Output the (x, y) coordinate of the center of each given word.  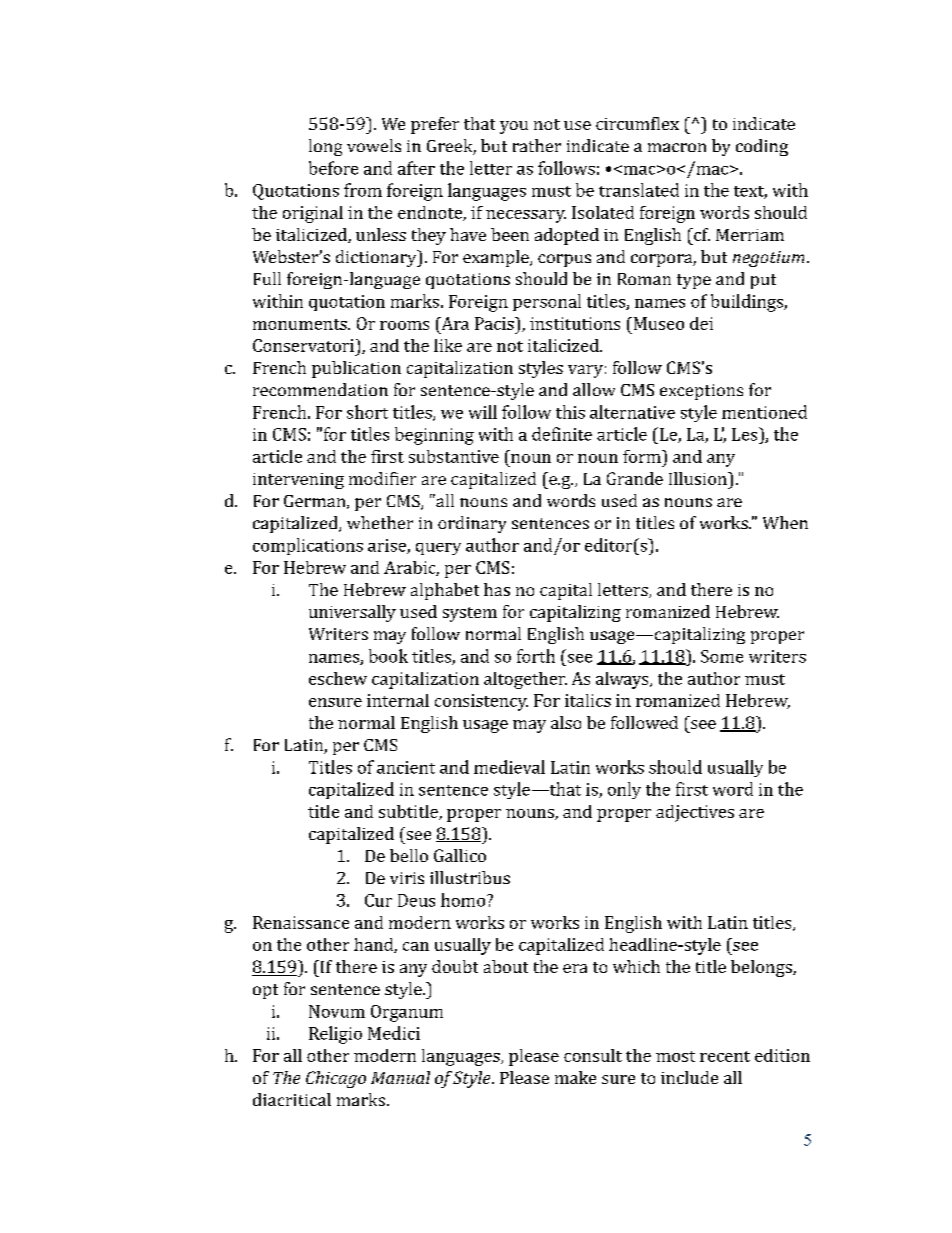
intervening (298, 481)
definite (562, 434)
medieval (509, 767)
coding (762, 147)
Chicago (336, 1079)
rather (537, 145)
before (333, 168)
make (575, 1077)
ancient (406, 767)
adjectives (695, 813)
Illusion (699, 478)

---+---

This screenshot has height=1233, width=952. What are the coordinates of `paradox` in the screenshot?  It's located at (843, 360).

---+---

_Given instruction_
Put the entries into a numbered list, starting at the line that contains "rather (537, 145)" and ending at the line that contains "Illusion (699, 478)", with both of those lines included. Leave out any blank lines.

_Exercise response_
1. rather (537, 145)
2. before (333, 168)
3. make (575, 1077)
4. ancient (406, 767)
5. adjectives (695, 813)
6. Illusion (699, 478)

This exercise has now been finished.